Aim of the task
Find the line with "The image size is (308, 271)." in the records below. Copy it and every line after it, up to and including the line with "Open player GIZMO2000 profile".

Data for processing
● ● ● ● ● ● ●
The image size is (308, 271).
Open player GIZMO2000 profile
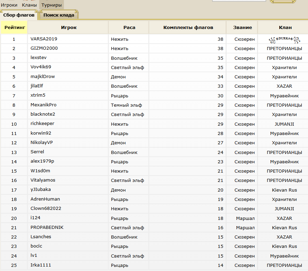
● ● ● ● ● ● ●
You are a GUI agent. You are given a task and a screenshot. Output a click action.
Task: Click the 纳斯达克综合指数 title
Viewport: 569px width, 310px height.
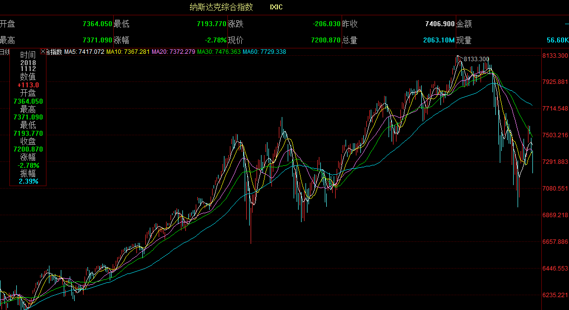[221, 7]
● ● ● ● ● ● ●
Answer below
The image size is (308, 271).
Open player GIZMO2000 profile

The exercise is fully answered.